(Source records)
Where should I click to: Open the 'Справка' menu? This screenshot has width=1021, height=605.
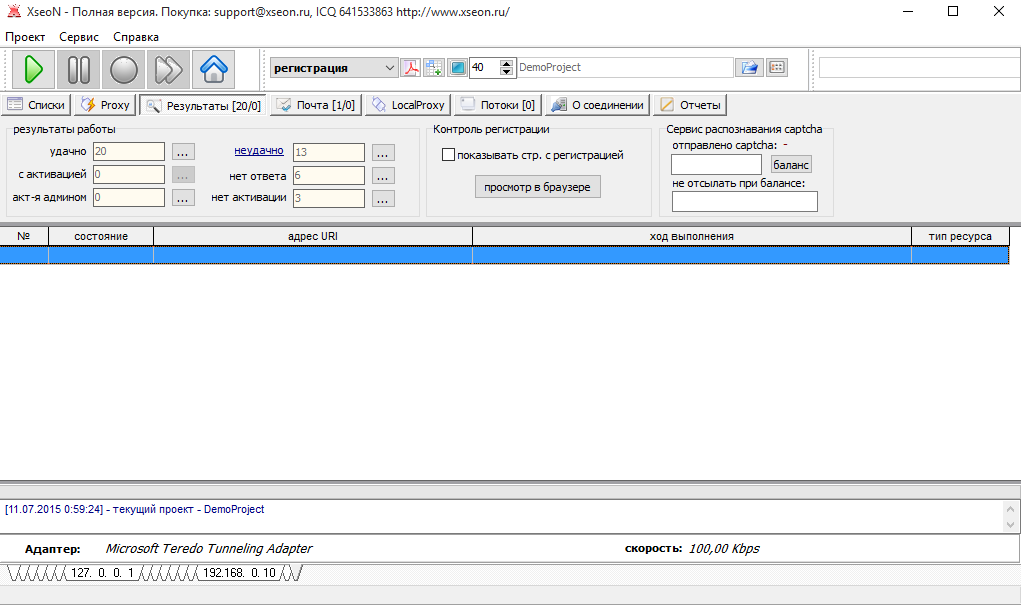(x=136, y=36)
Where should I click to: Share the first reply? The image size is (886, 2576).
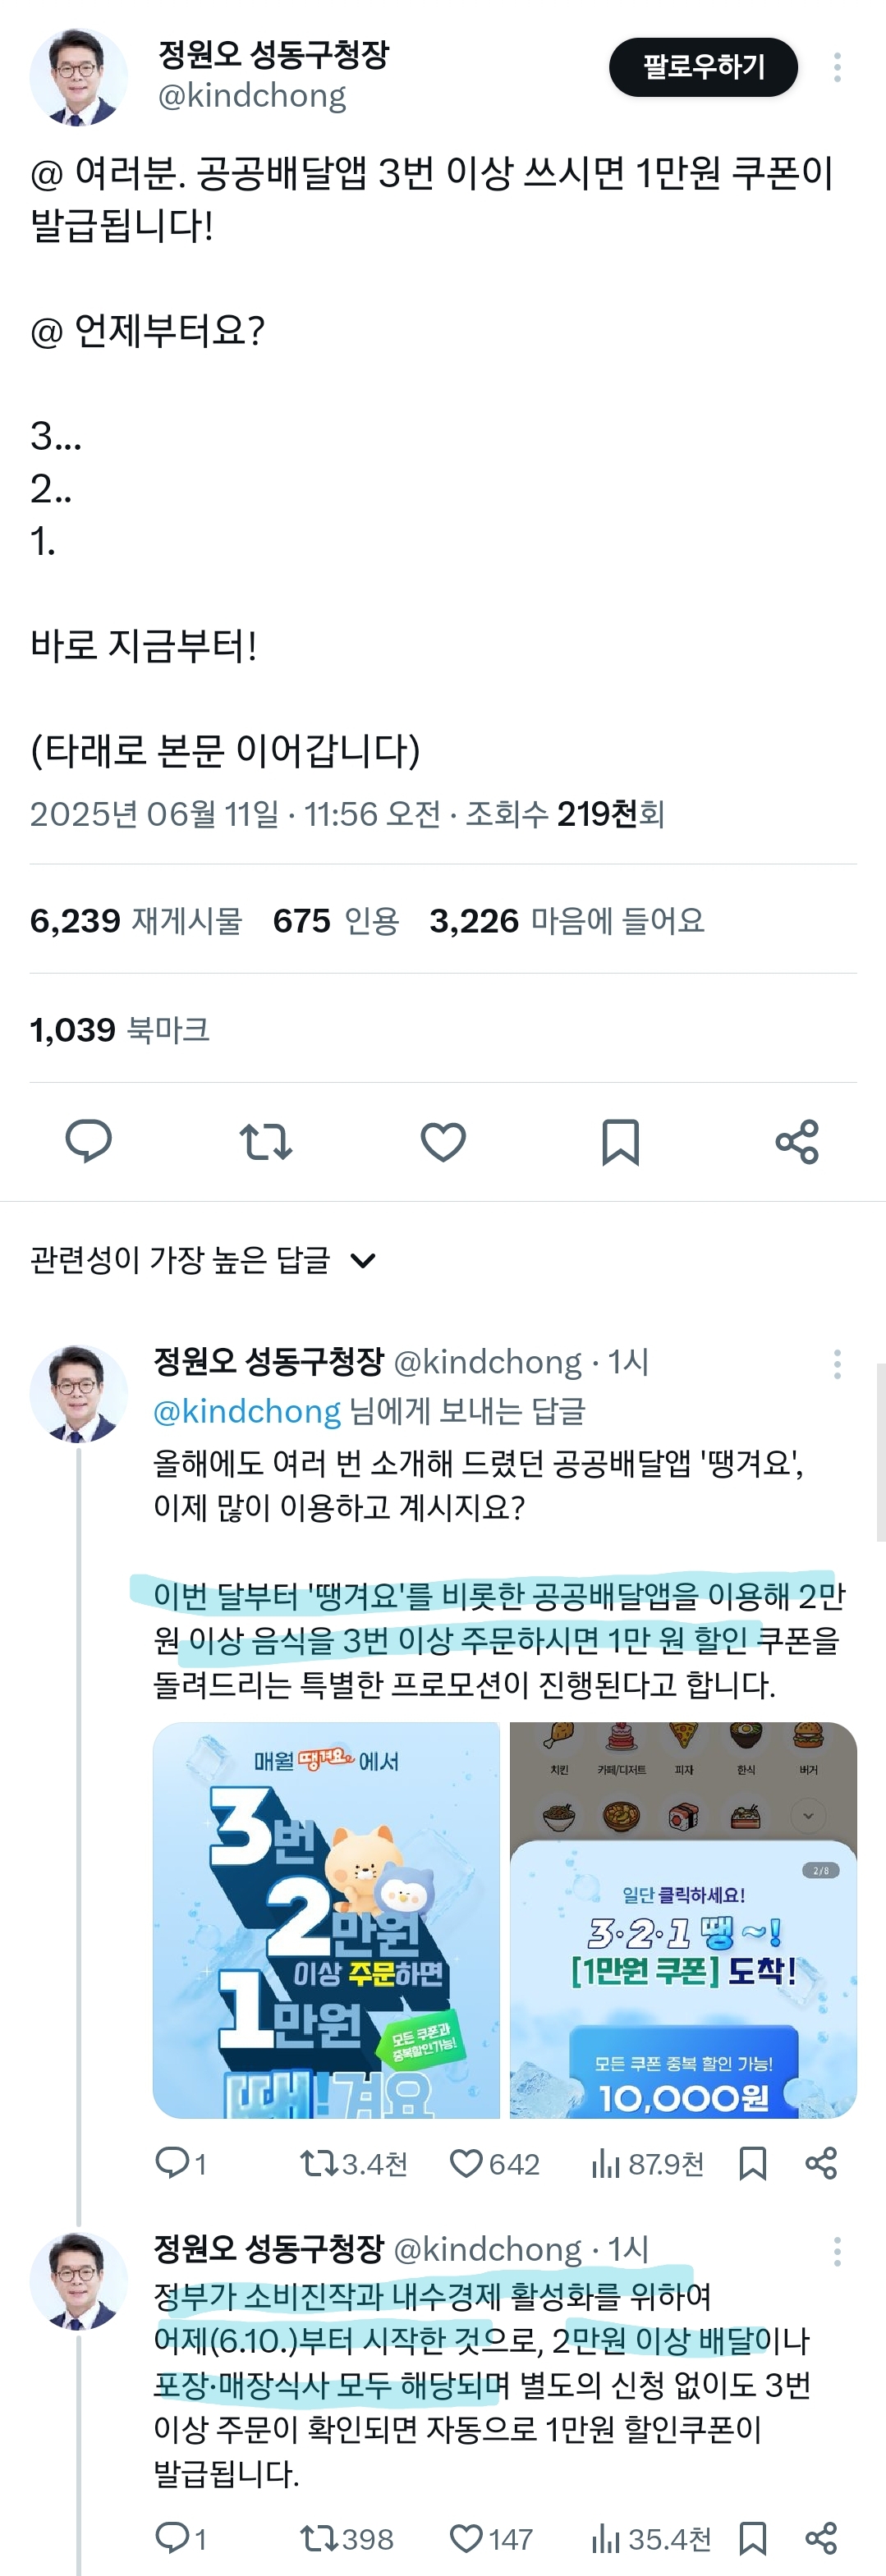821,2163
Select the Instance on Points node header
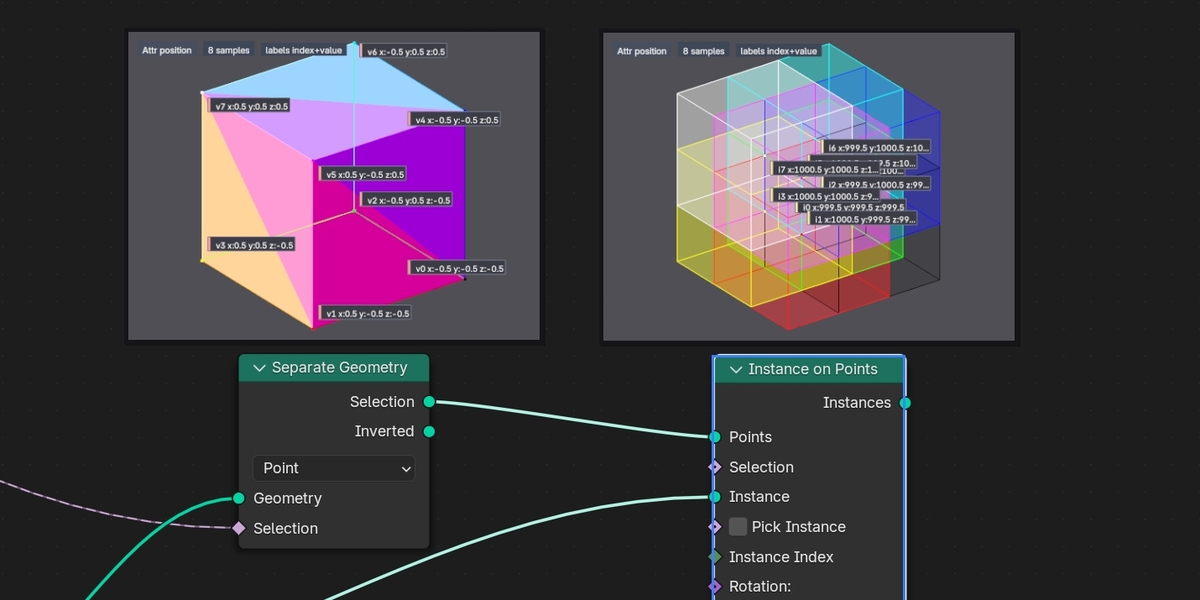Viewport: 1200px width, 600px height. coord(810,369)
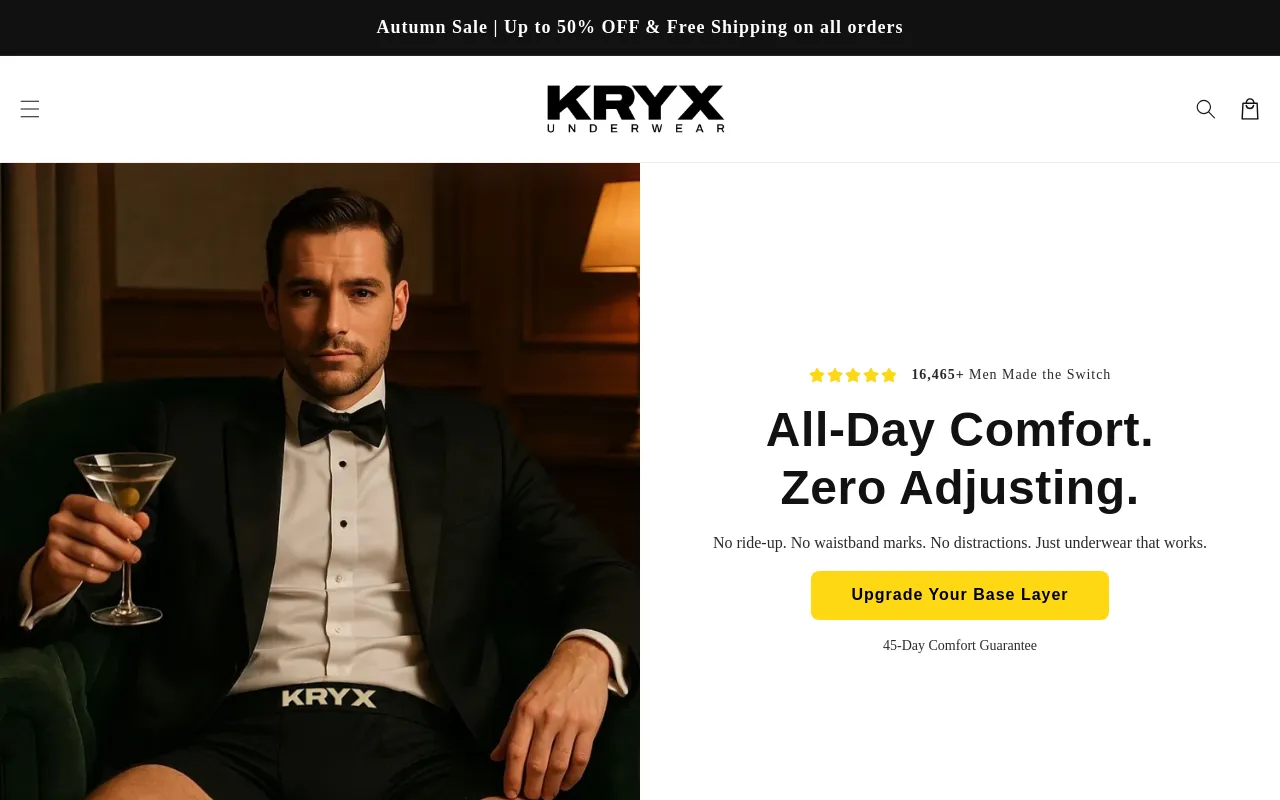Open the search magnifier icon
1280x800 pixels.
click(x=1206, y=109)
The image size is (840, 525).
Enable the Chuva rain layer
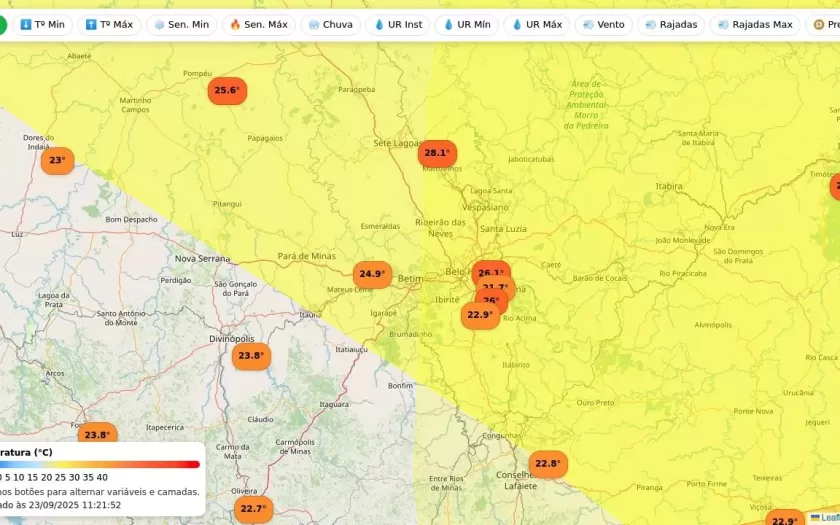point(330,24)
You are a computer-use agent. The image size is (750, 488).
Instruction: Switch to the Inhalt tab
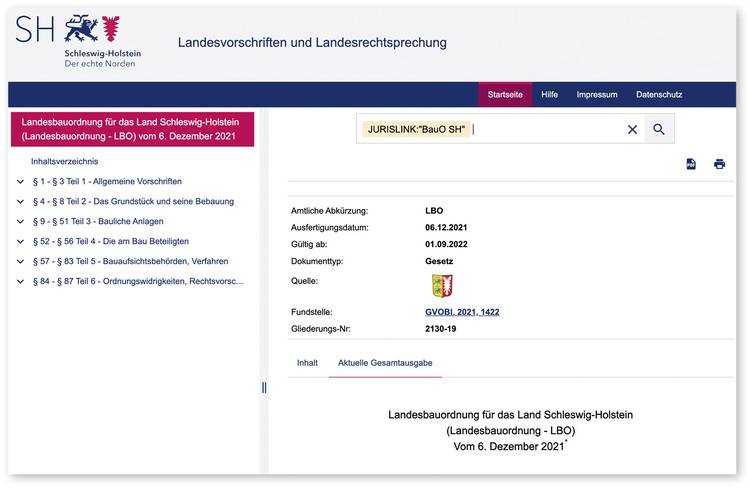pos(307,362)
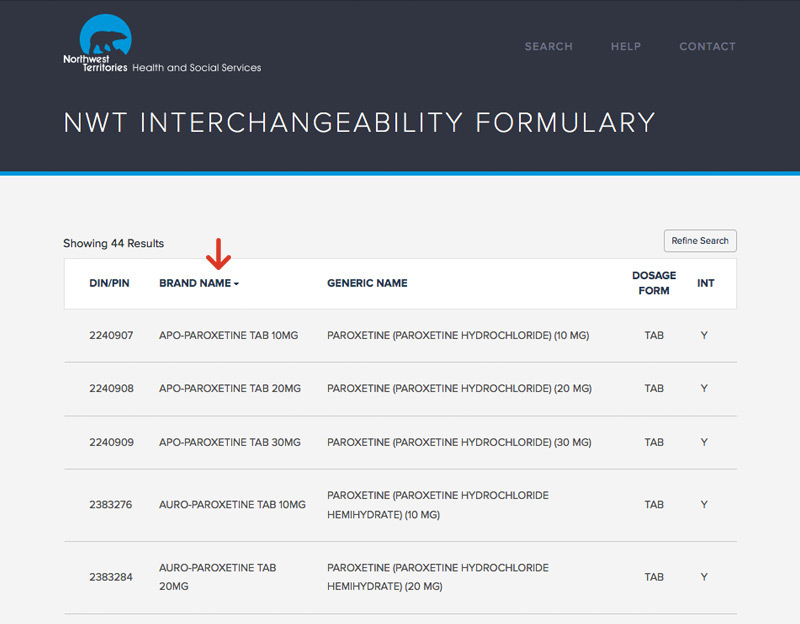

### Your goal
Each record is to be written out exactly. No picture goes in.

### Written solution
Where should I click to: Open the 'Справка' menu? This screenshot has width=1021, height=605.
(x=136, y=36)
Where should I click to: Share the first reply? The image size is (886, 2576).
821,2163
Select the Instance on Points node header
Viewport: 1200px width, 600px height. coord(810,369)
Open the search magnifier icon
1280x800 pixels.
click(x=1206, y=109)
The image size is (840, 525).
Enable the Chuva rain layer
point(330,24)
You are a computer-use agent. The image size is (750, 488).
Instruction: Switch to the Inhalt tab
pos(307,362)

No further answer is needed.